Analia Saban's work blurs the distinctions between mediums, employing elements of painting, sculpture, photography, printmaking, and architecture in a way that deconstructs and revisualizes the very process of art-making. Her work often probes the condition of contemporary painting, inspired by her realization during art school that her peers in the painting department were the most financially successful. For example, in an early series of works Saban unraveled a painted canvas and re-wove the threads into scarves, and rolled them into a "Painting Ball". In another work, she emptied one hundred and ten pounds of paint onto a stretched canvas, which then sagged and bent, and would, over time, entirely break the canvas and frame.

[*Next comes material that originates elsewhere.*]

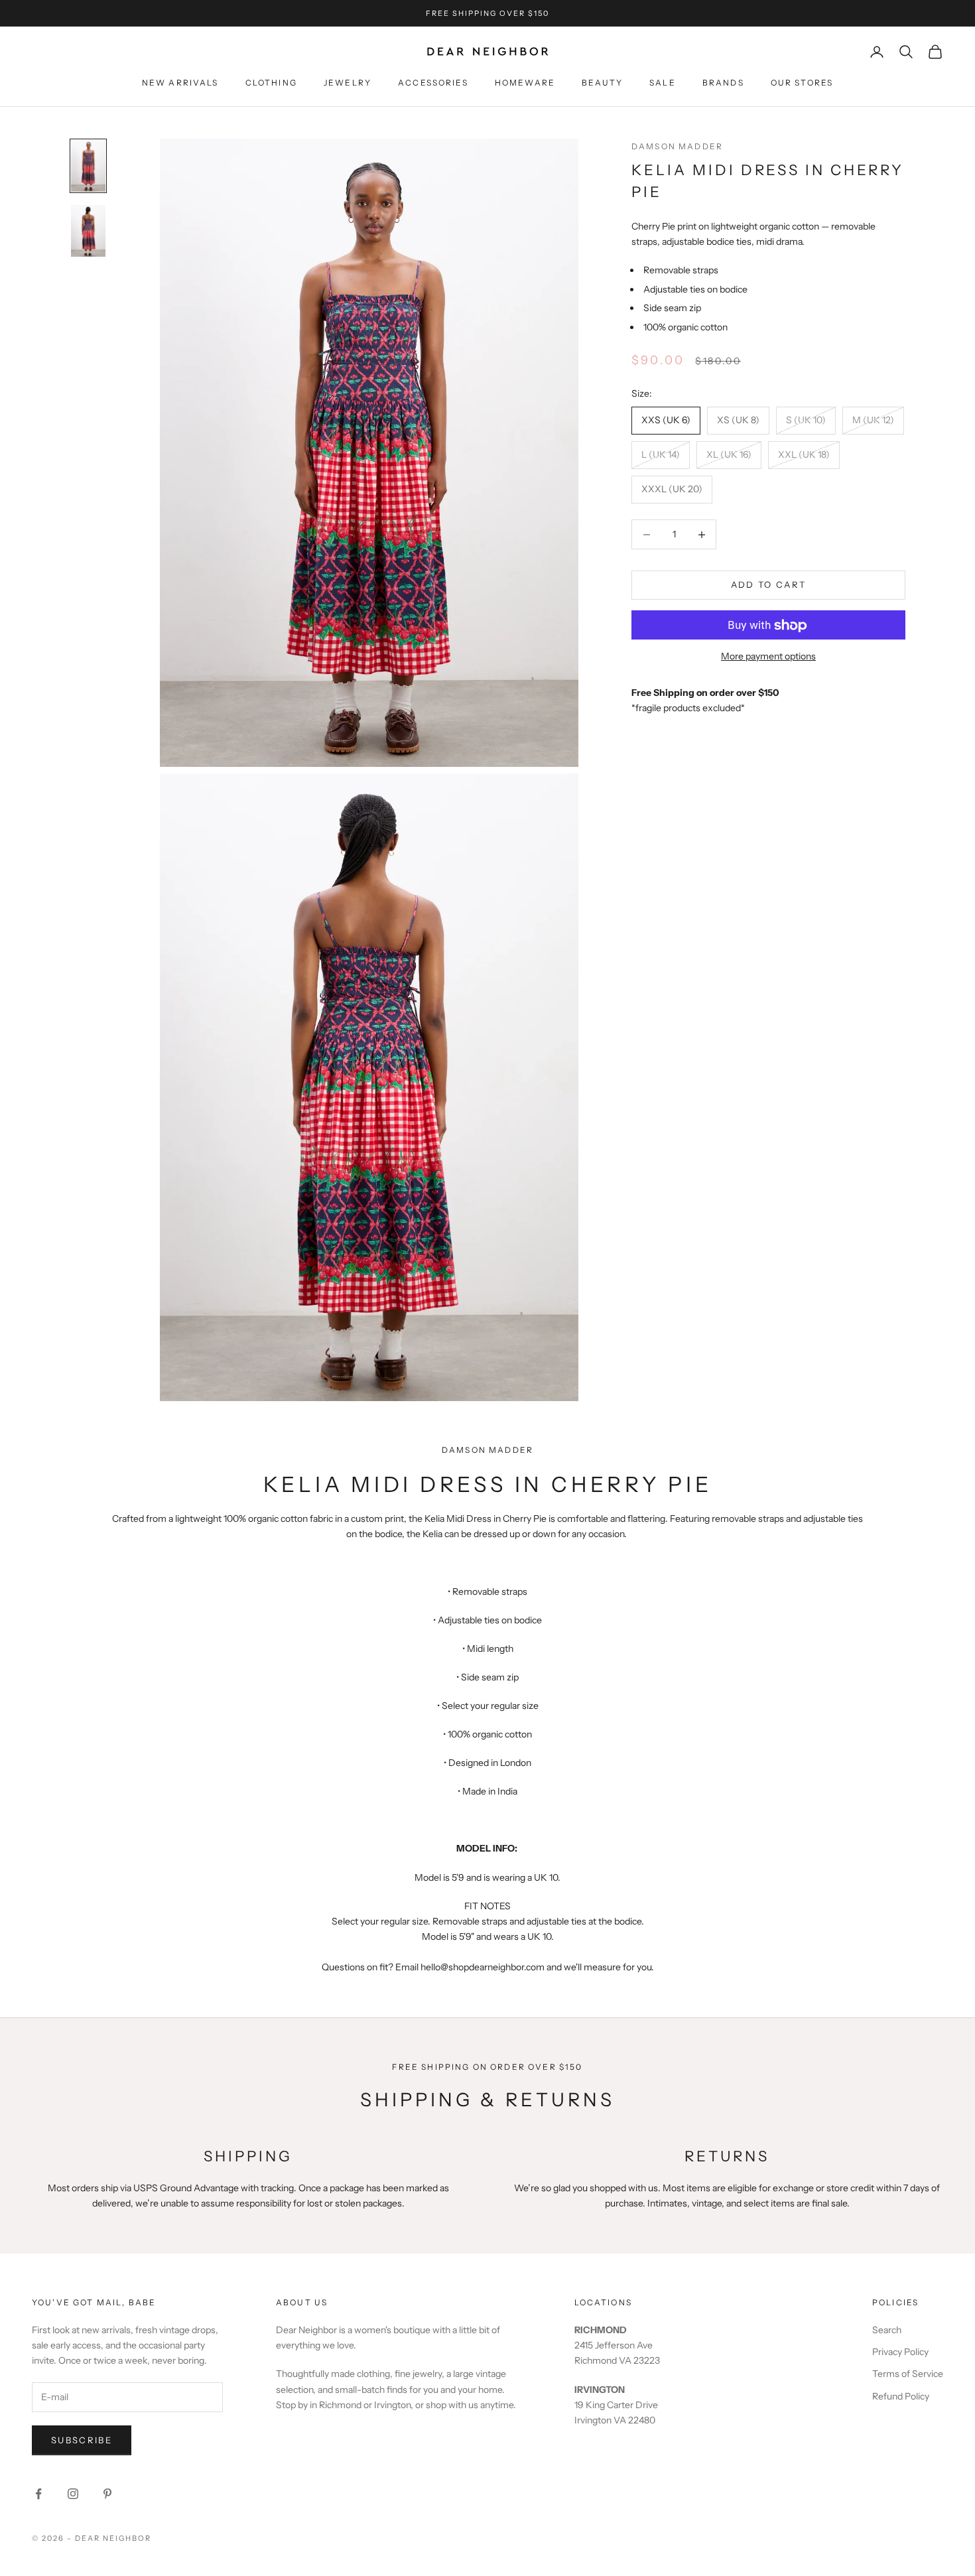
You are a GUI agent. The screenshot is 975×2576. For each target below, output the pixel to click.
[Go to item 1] (88, 166)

Her techniques have been described both as scientific and as archeological, due to Saban's curiosity and awareness of the larger social implications of her material, object-based inquiries.

 

If Saban's project emerges as one of topological ambiguity, it is because of her decision to produce undecidable objects, artworks that mess with the protocols of media determinacy and tactics of representation. With painting, photography, sculpture, the readymade, the trompe l'oeil, and abstraction alternately shifting and superseding each other — this ambiguity is grounded in a continuous re-inscription of the rhetoric of painting's death, a narrative of catastrophe that has long overcome hyperbole and is comfortable with its own taming.